:: Source material
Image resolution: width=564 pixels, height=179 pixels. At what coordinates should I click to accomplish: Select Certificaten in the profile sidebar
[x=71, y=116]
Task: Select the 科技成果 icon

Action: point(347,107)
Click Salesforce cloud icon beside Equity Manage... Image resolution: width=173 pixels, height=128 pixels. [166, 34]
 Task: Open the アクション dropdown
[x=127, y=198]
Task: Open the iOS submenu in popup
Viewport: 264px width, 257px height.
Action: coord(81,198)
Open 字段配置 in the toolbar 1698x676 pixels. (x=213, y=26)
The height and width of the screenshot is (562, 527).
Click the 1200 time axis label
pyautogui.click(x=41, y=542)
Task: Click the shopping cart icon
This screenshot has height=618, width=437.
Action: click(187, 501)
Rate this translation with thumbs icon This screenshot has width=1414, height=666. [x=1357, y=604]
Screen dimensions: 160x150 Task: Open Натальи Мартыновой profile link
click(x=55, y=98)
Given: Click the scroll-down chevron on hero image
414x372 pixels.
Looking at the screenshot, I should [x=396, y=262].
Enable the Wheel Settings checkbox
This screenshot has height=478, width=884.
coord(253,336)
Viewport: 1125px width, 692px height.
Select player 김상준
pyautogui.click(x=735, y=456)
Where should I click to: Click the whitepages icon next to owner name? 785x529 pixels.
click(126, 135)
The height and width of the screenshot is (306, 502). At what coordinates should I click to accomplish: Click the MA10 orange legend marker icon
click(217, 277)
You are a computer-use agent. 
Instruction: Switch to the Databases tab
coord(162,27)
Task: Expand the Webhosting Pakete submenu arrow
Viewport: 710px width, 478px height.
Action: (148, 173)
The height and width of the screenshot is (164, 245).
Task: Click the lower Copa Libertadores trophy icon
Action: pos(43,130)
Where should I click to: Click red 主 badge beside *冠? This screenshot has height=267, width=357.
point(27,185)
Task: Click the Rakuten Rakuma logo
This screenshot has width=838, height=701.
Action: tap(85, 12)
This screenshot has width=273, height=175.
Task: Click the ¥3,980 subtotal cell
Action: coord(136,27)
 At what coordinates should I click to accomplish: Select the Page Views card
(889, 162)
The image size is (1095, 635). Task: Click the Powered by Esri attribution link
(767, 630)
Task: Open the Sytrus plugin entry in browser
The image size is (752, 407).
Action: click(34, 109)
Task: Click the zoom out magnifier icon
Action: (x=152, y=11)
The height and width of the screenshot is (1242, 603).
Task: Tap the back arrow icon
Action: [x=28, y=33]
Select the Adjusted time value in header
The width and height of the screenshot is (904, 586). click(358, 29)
::::
## Try it
Using the records above, pull out each line where the word "submenu" occurs.

## Exercise answer
Task: Open the iOS submenu in popup
Task: Expand the Webhosting Pakete submenu arrow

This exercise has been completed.